Patient aggression towards receptionists working in Australian general practice is a “serious workplace safety concern,” according to new research.


The literature review, published this week in Family Medicine and Community Health, included 20 relevant studies (involving 4107 participants, of which 21.5% were GP receptionists) and found that every study reported that patient aggression towards receptionists was frequent and routine in general practice – particularly verbal abuse, hostility, and the use of racist, ableist and sexist insults.

Receptionists experienced disproportionately more acts of patient aggression compared with their clinician and practice colleagues, with anecdotal evidence that the COVID pandemic has exacerbated this.
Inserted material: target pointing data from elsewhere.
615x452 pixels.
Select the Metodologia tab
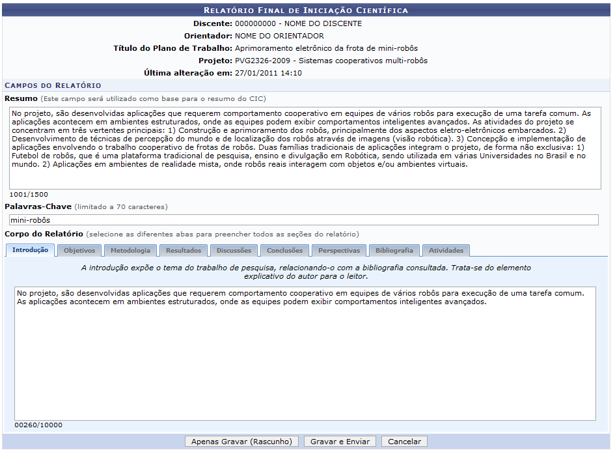[130, 251]
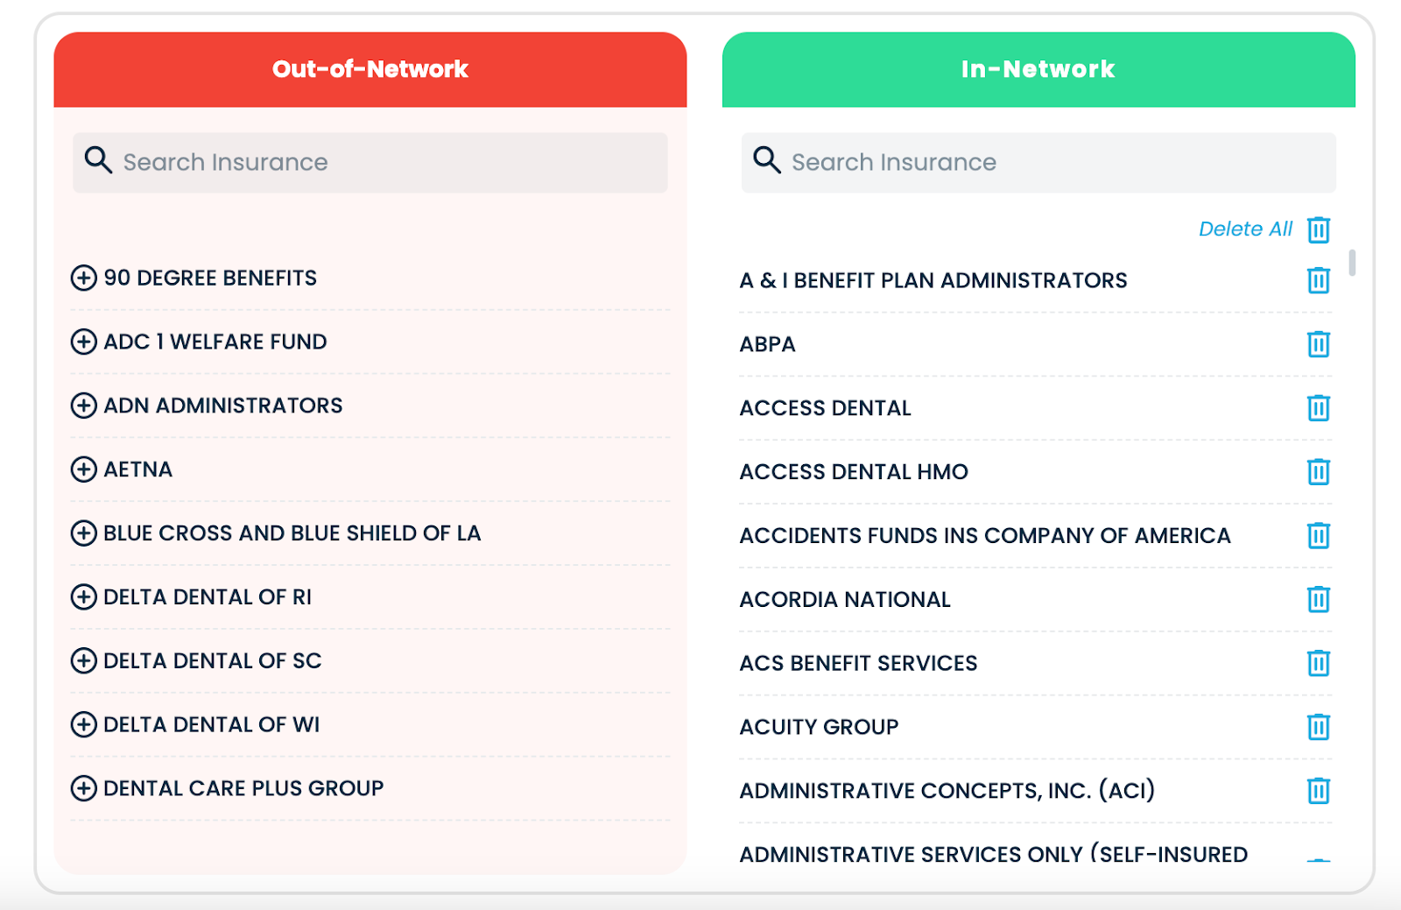Click the ADC 1 WELFARE FUND entry
The image size is (1401, 910).
coord(215,342)
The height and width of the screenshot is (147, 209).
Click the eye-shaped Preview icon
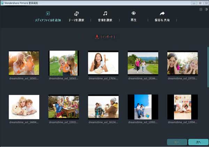(133, 14)
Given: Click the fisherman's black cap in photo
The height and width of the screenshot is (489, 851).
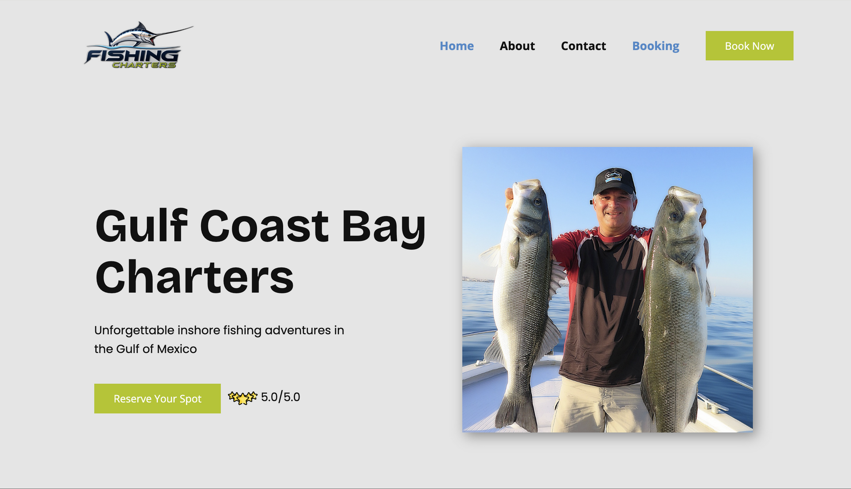Looking at the screenshot, I should (x=614, y=180).
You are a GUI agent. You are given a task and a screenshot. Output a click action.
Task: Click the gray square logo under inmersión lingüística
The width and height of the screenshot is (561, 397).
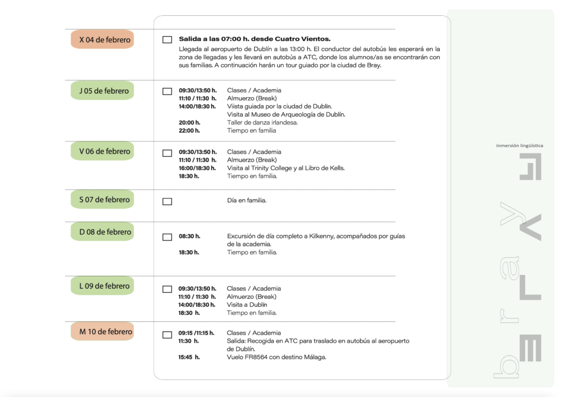point(530,167)
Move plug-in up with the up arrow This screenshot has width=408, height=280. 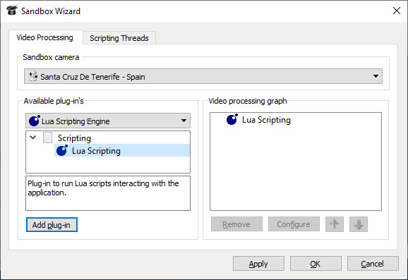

Nine studies reported acts of physical violence towards receptionists, and while these occurred much less frequently than verbal abuse, some acts were serious, including being hit, shaken, held at gunpoint, stalked, and threatened with a razor blade.

Lead author Dr Fiona Willer, from the University of Queensland, said patient aggression towards reception staff was a serious workplace safety concern for general practices and negatively affected the health-care sector more broadly.

“Not only does it affect the wellbeing of the individuals concerned, but it also has operational effects by boosting levels of workplace absenteeism and the numbers of staff leaving the health workforce,” she said.

“Medical receptionists are core members of high-quality primary care teams, critically important to the functioning of clinics and ensuring patient safety and experience. Clearly, strategies to support general practice receptionists are warranted and justified.

“Receptionists typically provide patients with their first and last interactions, and act as gatekeepers to their care.”

She said patients’ perceptions of the ‘helpfulness’ of reception staff had been identified as the second most important driver of their overall satisfaction with a GP practice.

Receptionists most often attributed the triggers for patients’ aggression and hostility to frustrations with appointment scheduling and admin systems, errors, delayed access to doctors and prescription refusal.

Receptionists usually tried to placate patients to avoid the situation from escalating, but at the cost of their own wellbeing and workplace productivity.

Patient aggression was the most difficult part of their role, with such incidents prompting a range of negative feelings and in the long-term, direct, and indirect exposure to repeated patient aggression was reported to lead to burnout and fatigue.

Strategies that minimised pinch points for patients, such as streamlined and flexible scheduling systems, early availability of appointments, and consistent patient management practices, seemed to curb the likelihood of aggressive/hostile behaviours.

And receptionists felt better able to manage patient aggression if they had been given relevant training, had confidence in their de-escalation skills, and if they could refer to formal policy and rely on back-up from management and clinical colleagues.

There was, however, little coordinated support for general practice reception staff on the receiving end of patient aggression, with only a small proportion given professional counselling.

“While the main duties of general practice receptionists have remained largely unchanged since the role’s inception, in recent decades receptionists have been called on to perform tasks that carry clinical, medicolegal and ethical implications,” Dr Willer explained.

“These include triaging patients as they call or arrive, providing ‘emotional management’ in the waiting room, providing first aid, relaying medical reports, and even assisting with certain medical tasks.

“Yet despite their significance in the healthcare landscape, role complexity and risks, becoming a receptionist in a general practice requires little formal qualification and the extent of training offered is minimal and typically done ‘on the job.’

“These job characteristics may create a disconnected and relatively voiceless workforce. Evidence-based strategies to prevent, manage, and mitigate the harms of patient aggression towards general practice reception staff are urgently needed.”